In the copy, keep every line below as it is and leave out the pictures.

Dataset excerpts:
.....
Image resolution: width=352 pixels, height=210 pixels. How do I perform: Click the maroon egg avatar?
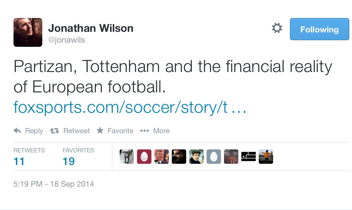coord(144,157)
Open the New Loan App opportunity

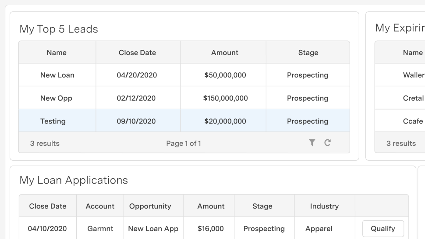(x=153, y=229)
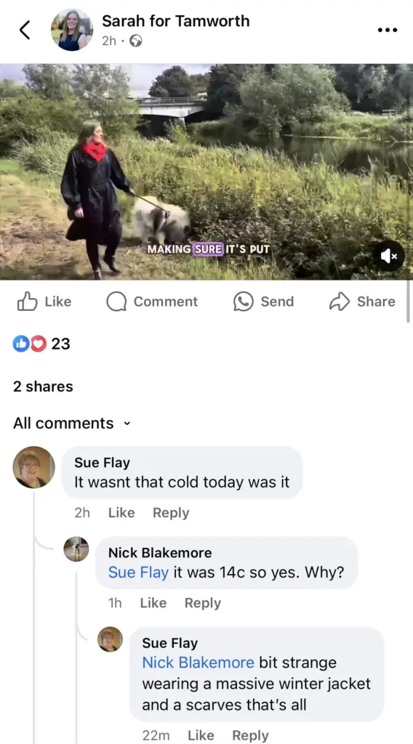The width and height of the screenshot is (413, 744).
Task: Like Nick Blakemore's reply
Action: 153,603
.....
▶ **Answer below**:
Image resolution: width=352 pixels, height=210 pixels. How do I perform: Click the maroon egg avatar?
coord(144,157)
Open the New Loan App opportunity

(x=153, y=229)
The width and height of the screenshot is (413, 744).
Task: Like Nick Blakemore's reply
Action: 153,603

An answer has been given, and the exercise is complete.